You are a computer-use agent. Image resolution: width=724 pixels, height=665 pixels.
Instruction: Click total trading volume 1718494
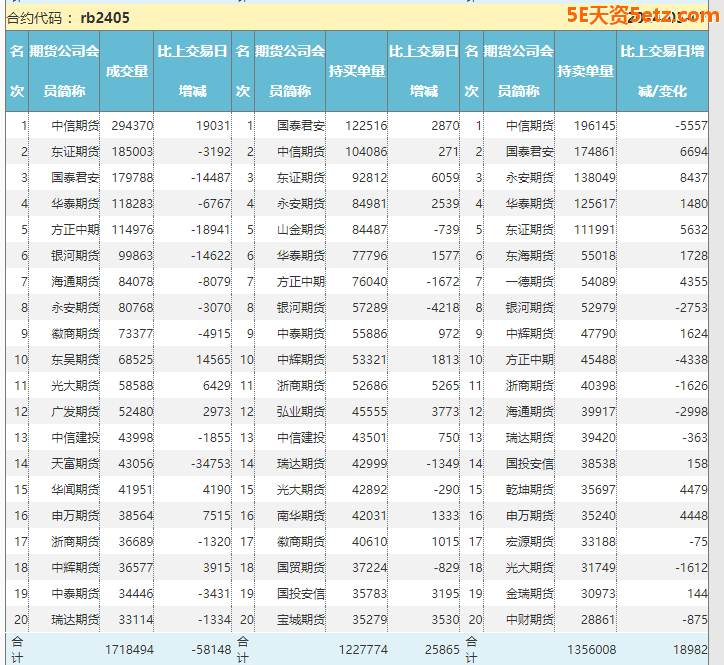coord(129,649)
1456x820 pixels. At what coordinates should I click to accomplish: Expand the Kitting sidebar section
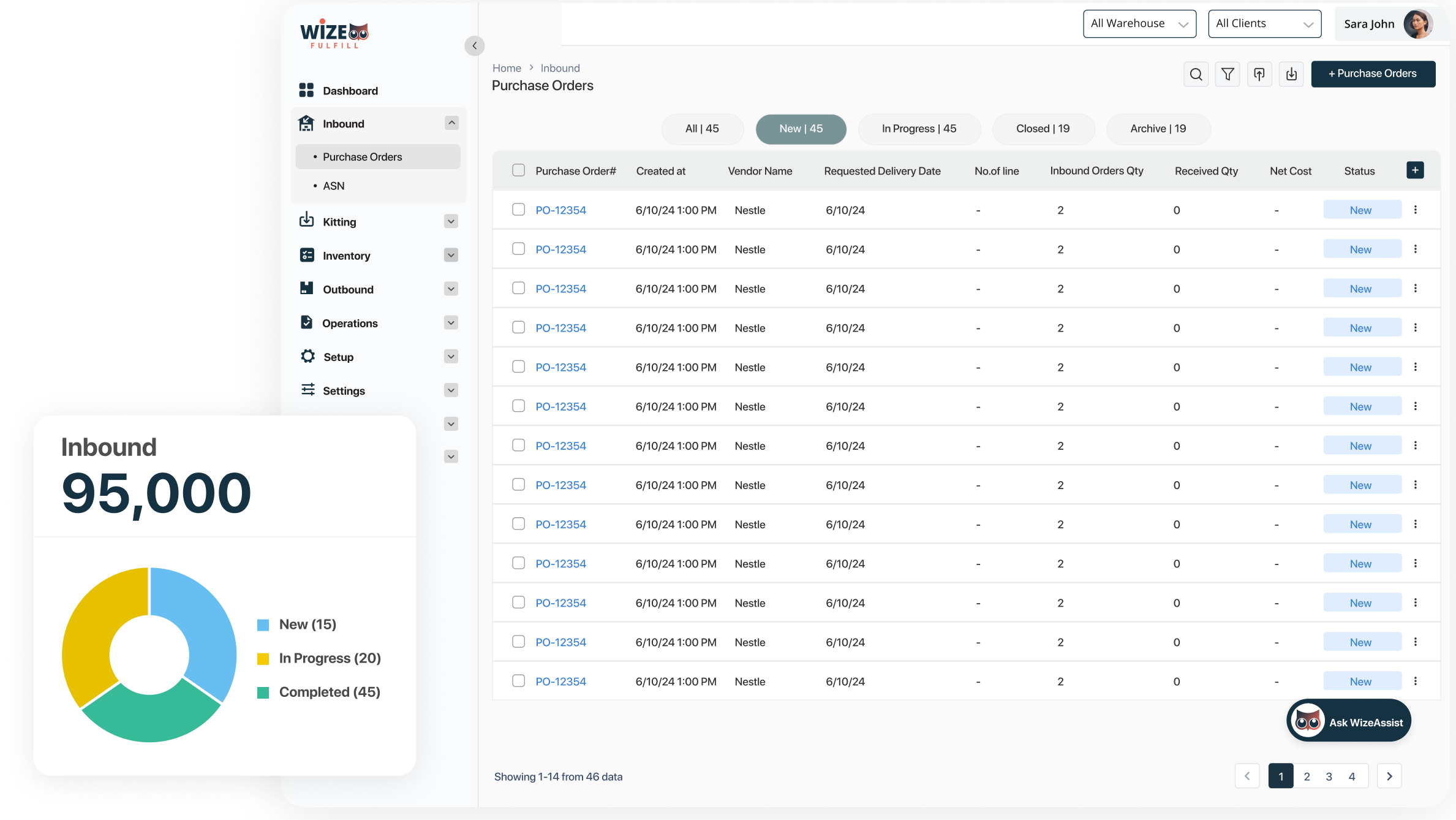coord(451,221)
**********
**Court exercice:**
Recopiez les lignes des entrées ci-dessus, de celle qui contient « 1456x820 pixels. At » jusqu'à la fin des entrées incluse, en remplaçant « Expand » par « Open » sans rien modifier d'autre. Laissez les images de côté dans votre réponse.

**Corrigé de l'exercice:**
1456x820 pixels. At what coordinates should I click to accomplish: Open the Kitting sidebar section
coord(451,221)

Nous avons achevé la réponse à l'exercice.